Do not overpay Christian Wood

The Detroit Pistons are notorious for handing out bad contract. One player set to receive a considerable pay rise is 24-year-old Christian Wood.

The power forward has been a shining light for the Pistons, averaging 13.1 points and 6.3 rebounds on 56.7 percent shooting and 38.6 percent from three. In his last 10 games before the NBA suspension, Wood was a statistical beast averaging 24.2 points, 9.8 rebounds and 1.2 blocks on 57.8 percent shooting and 37.5 percent from three.

In one of his best performances this season, Wood posted 29 points and 10 rebounds in a loss to Oklahoma City.

Every NBA team is looking for a power forward that can rebound and stretch the floor. With most teams battling with salary cap restraints next season, the Pistons have an opportunity sign him to a team friendly deal.


The Pistons don’t have many options and would be best to reset the roster. Contrary to beliefs, Detroit do not need to attach any assets to move Griffin. Is his contract bloated? Yes but he is an All-Star that has dragged the Pistons to the playoffs.

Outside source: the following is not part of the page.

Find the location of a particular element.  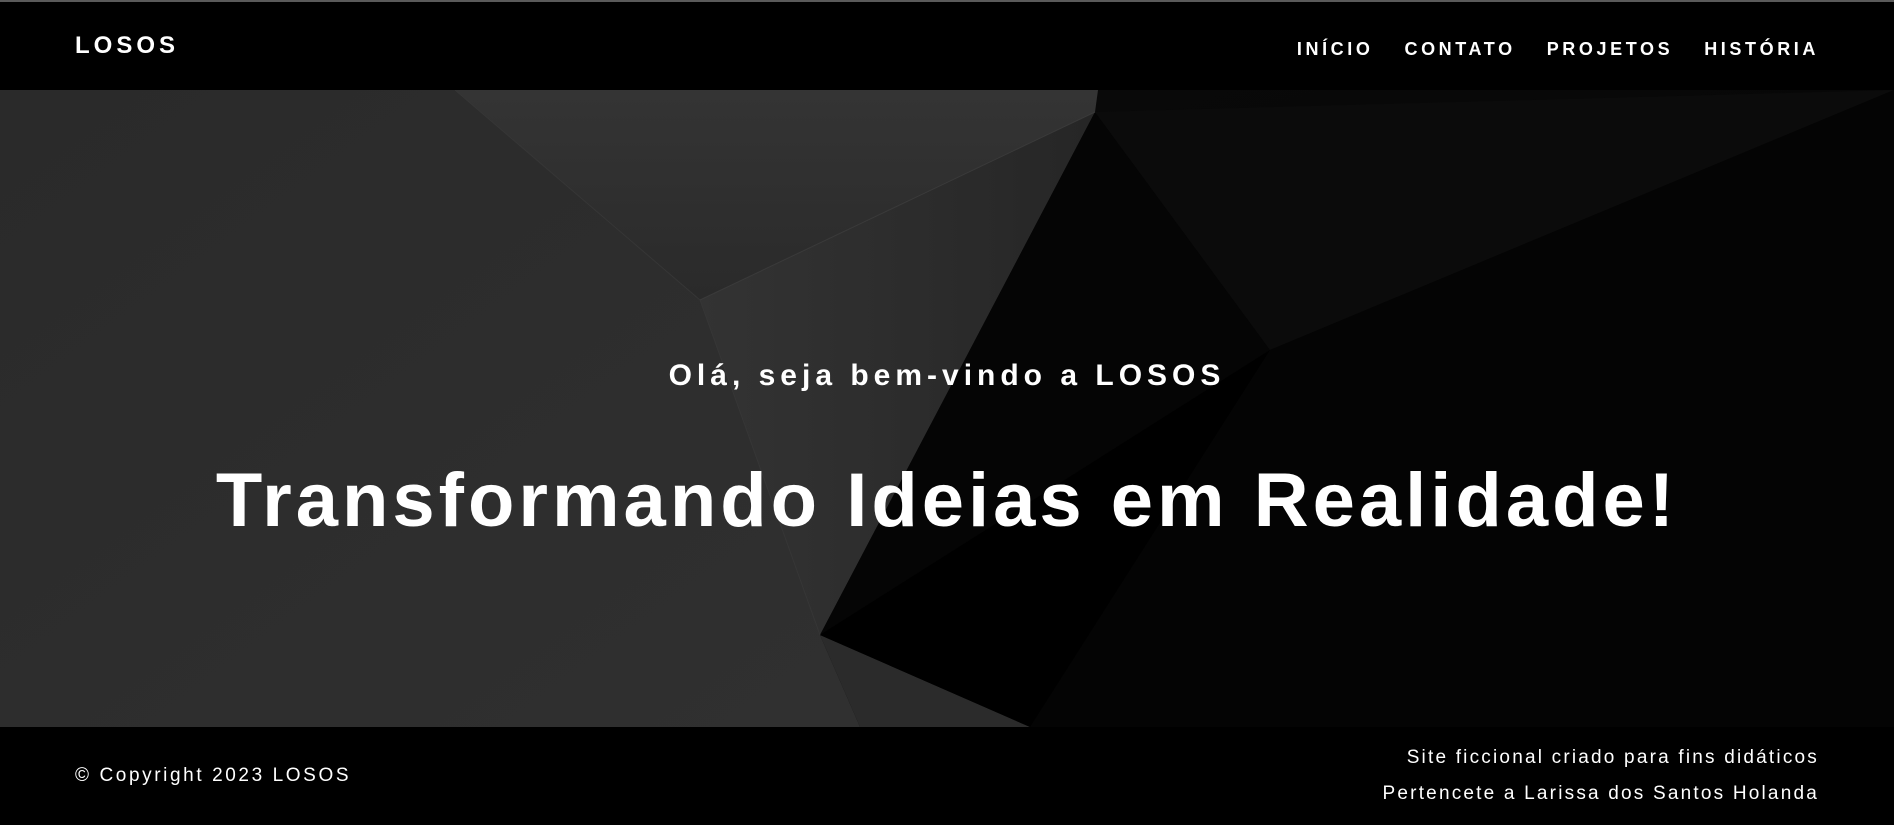

footer-note-owner: Pertencete a Larissa dos Santos Holanda is located at coordinates (1600, 794).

Asset accumulation needs to be the objective this off-season. The Pistons will be one of a few teams with cap space this summer and need to take advantage of a tight market. Absorbing deals and trading veterans is a start toward acquiring draft capital or young players.

In order for the Detroit Pistons to fully exploit teams, they must not over pay Wood. He’s had a great season but one year is not enough to predict he can maintain his play. He will turn 25 next season so he’s likely close to his overall ceiling.

A rebuild is coming to Detroit so why not start now.